- Given exercise -
Copy out everything from the line containing "Given: Expand the Get Help dropdown menu" down to the end of the material below, word for word, and leave the pictures out of your copy.

- Data provided -
↓

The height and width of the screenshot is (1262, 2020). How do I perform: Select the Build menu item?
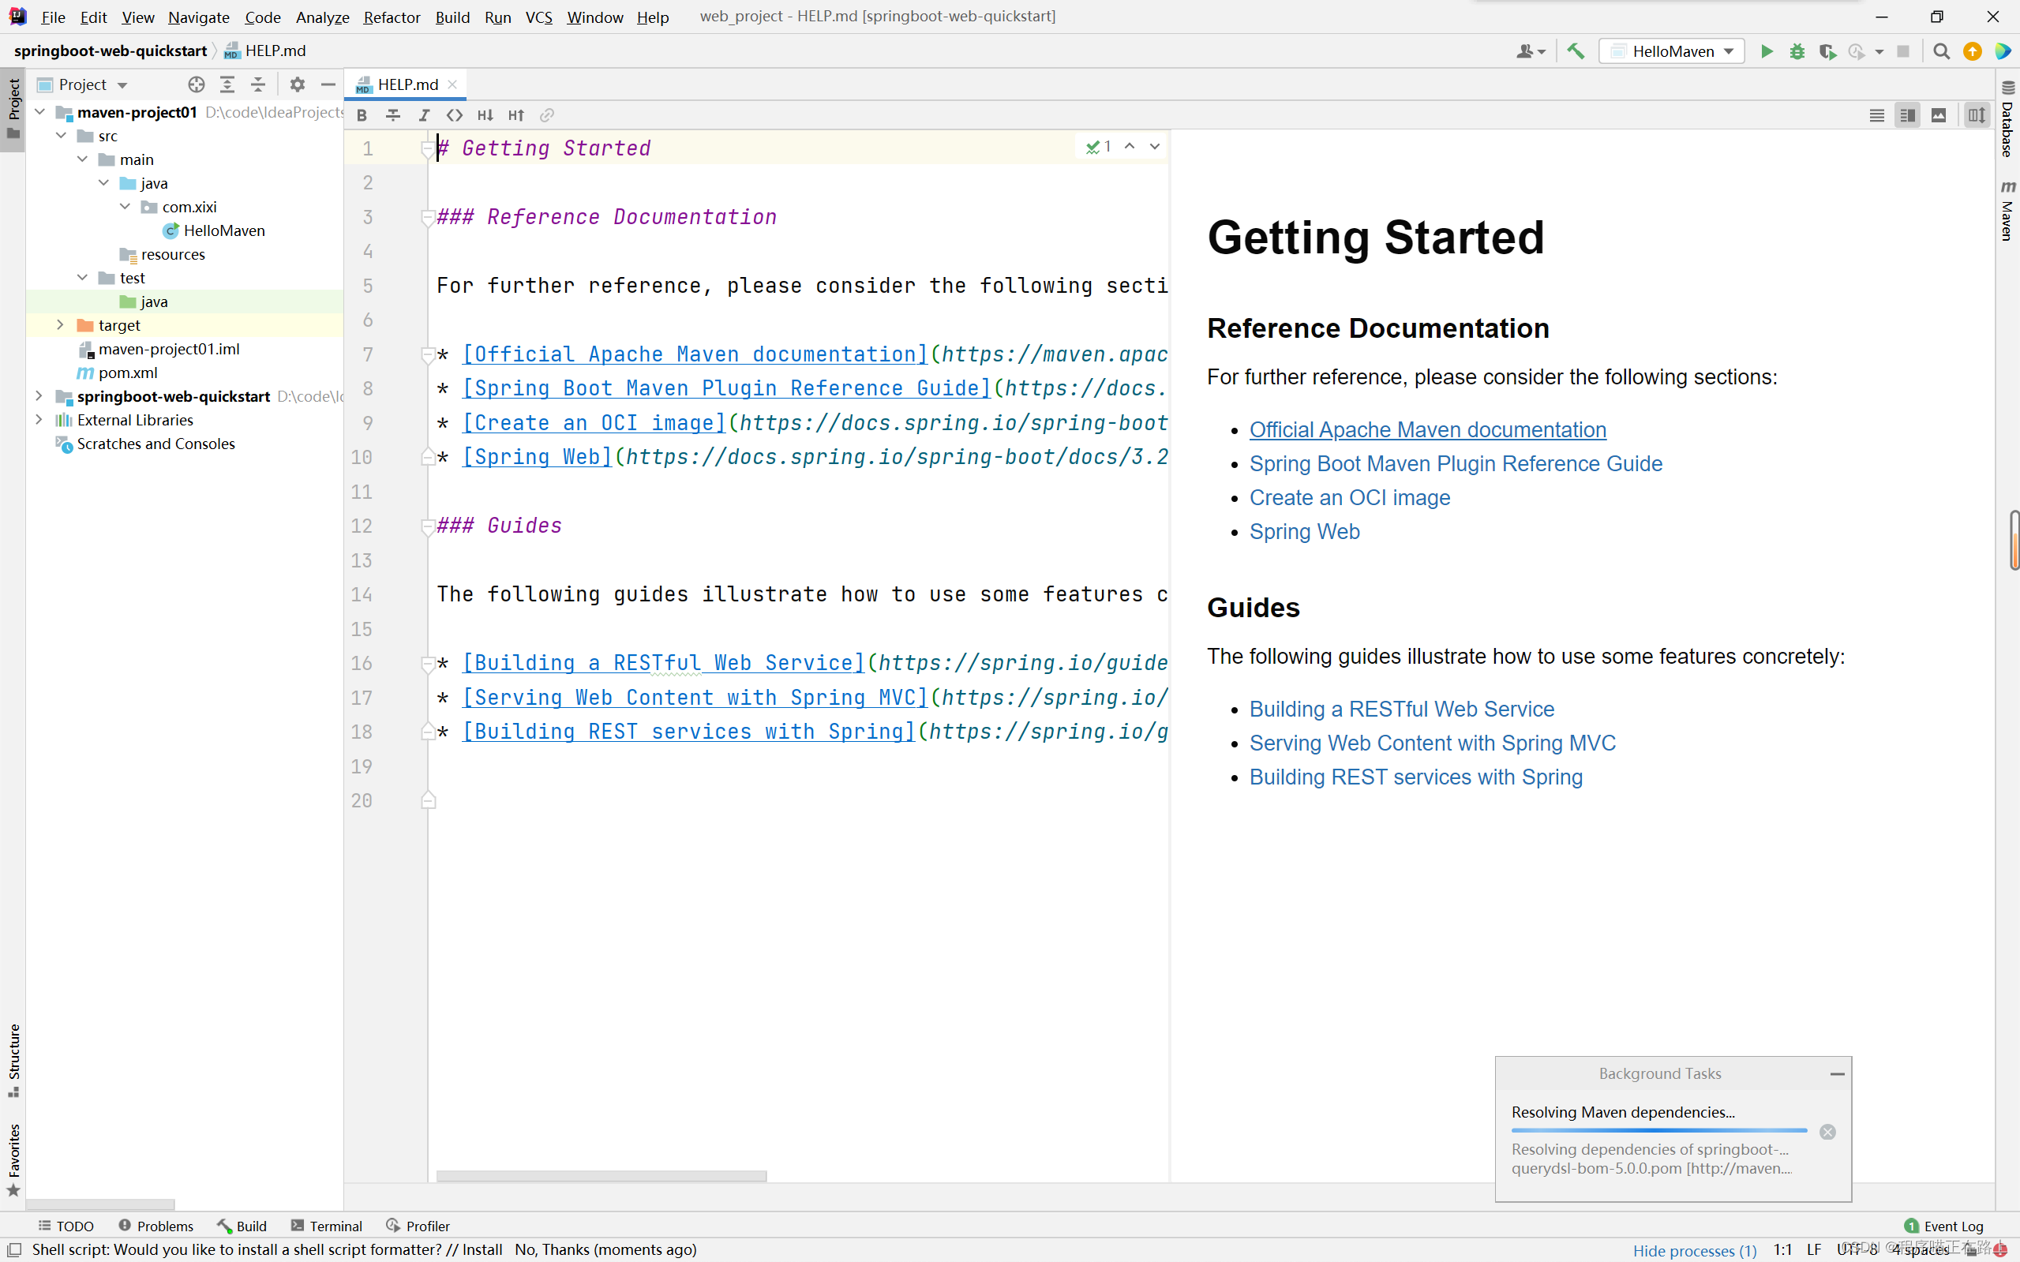[452, 16]
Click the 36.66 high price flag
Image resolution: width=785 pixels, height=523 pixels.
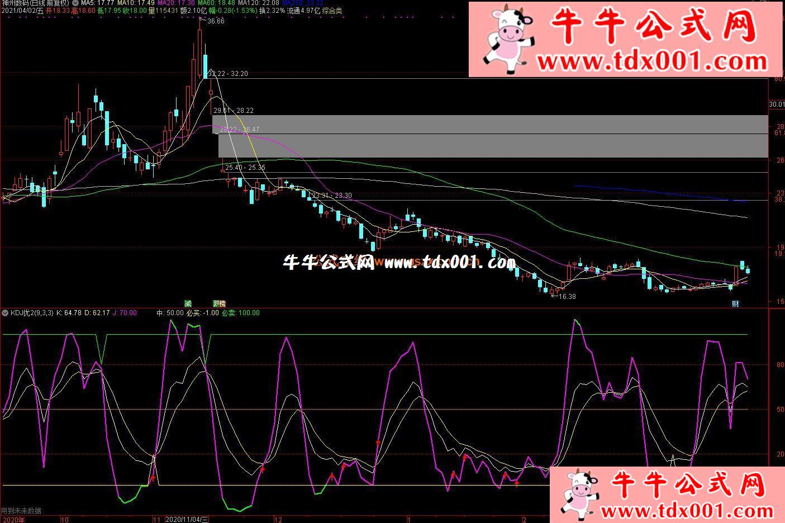click(x=215, y=21)
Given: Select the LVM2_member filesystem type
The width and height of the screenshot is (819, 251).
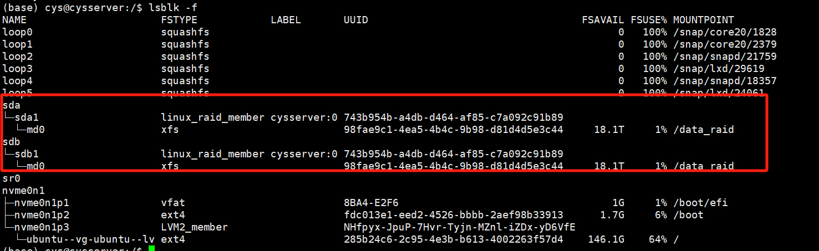Looking at the screenshot, I should click(195, 227).
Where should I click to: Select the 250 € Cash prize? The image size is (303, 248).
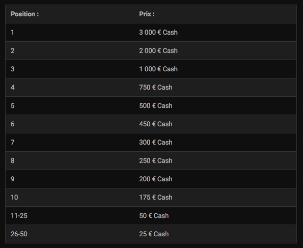pyautogui.click(x=156, y=160)
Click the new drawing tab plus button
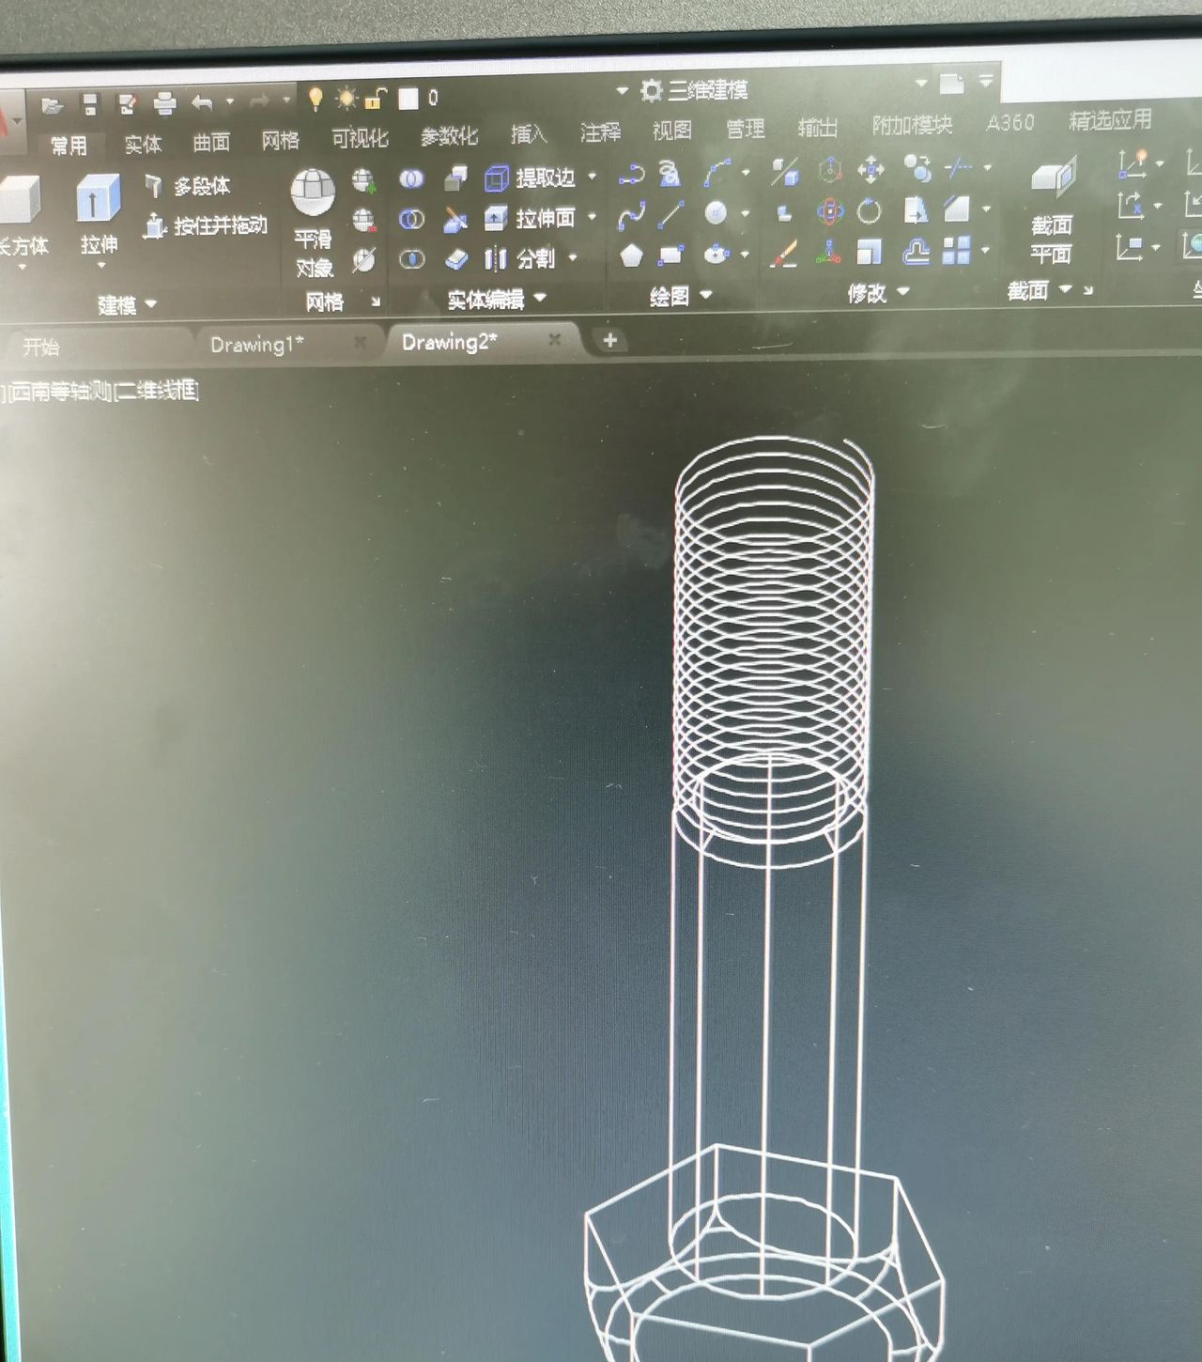1202x1362 pixels. tap(609, 340)
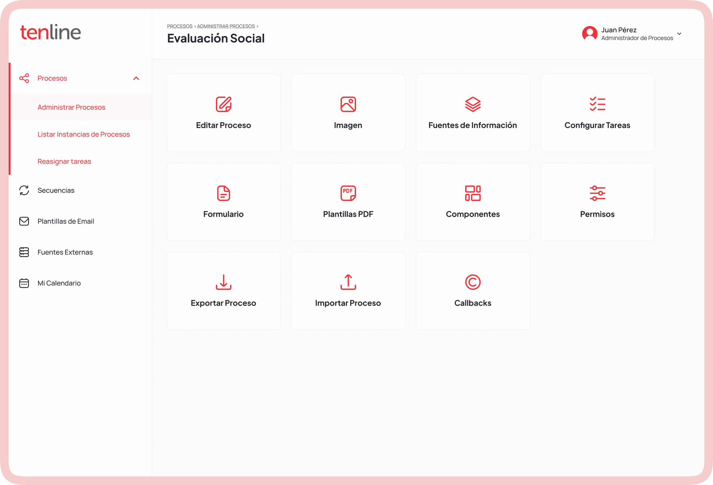Click the Exportar Proceso download icon
713x485 pixels.
223,282

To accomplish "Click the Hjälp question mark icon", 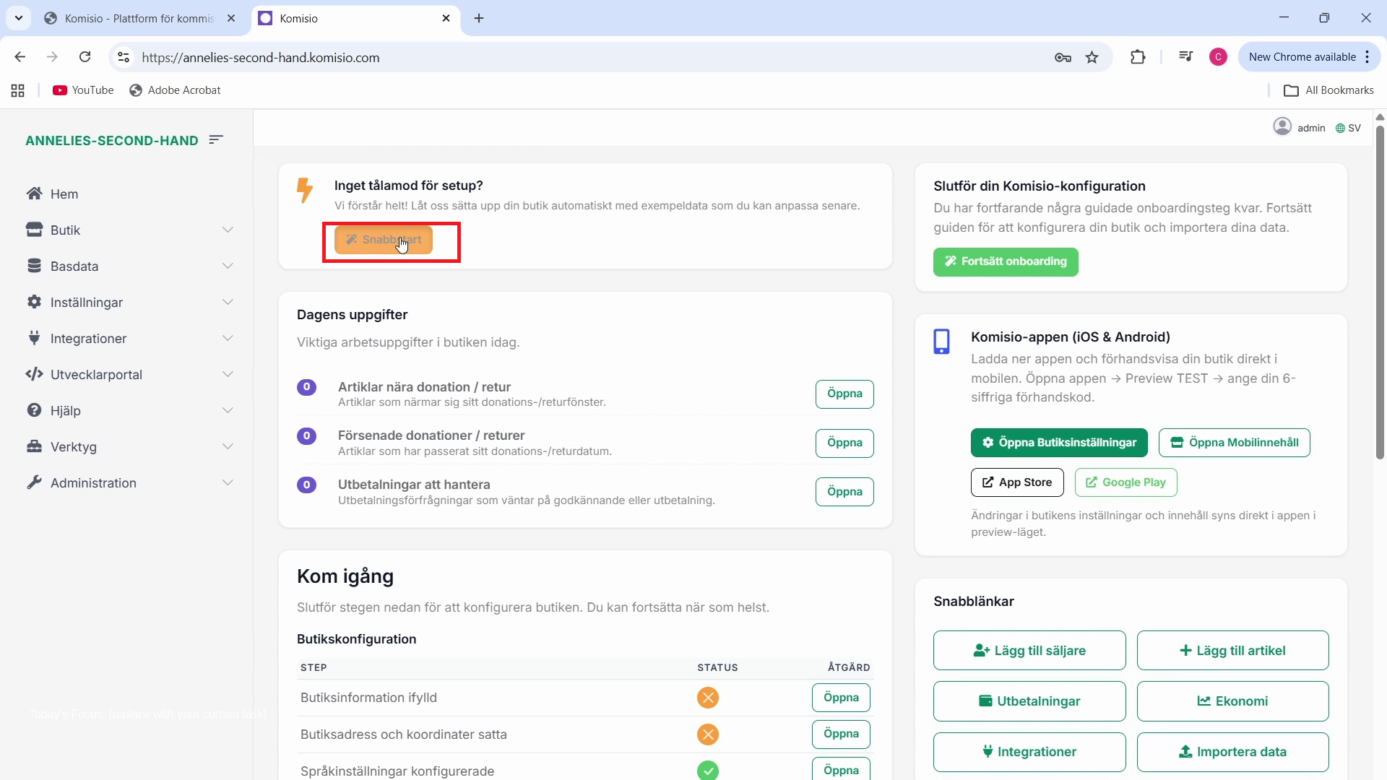I will click(33, 410).
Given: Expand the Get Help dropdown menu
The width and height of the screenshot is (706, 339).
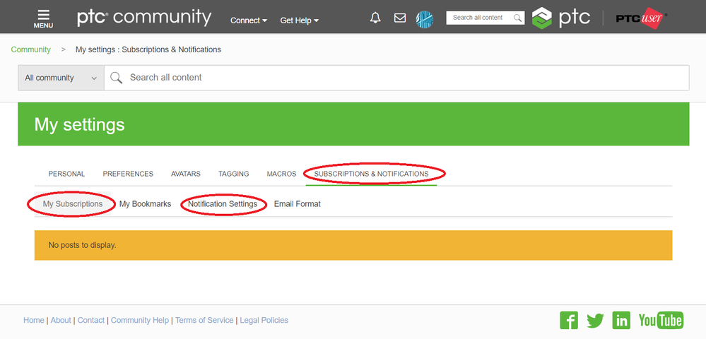Looking at the screenshot, I should (300, 20).
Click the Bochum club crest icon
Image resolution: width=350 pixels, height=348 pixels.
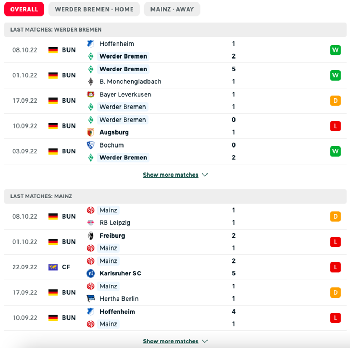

↑

- Solution to the problem -
Given: Expand the Get Help dropdown menu
The width and height of the screenshot is (706, 339).
Looking at the screenshot, I should (300, 20).
Click the Bochum club crest icon
Image resolution: width=350 pixels, height=348 pixels.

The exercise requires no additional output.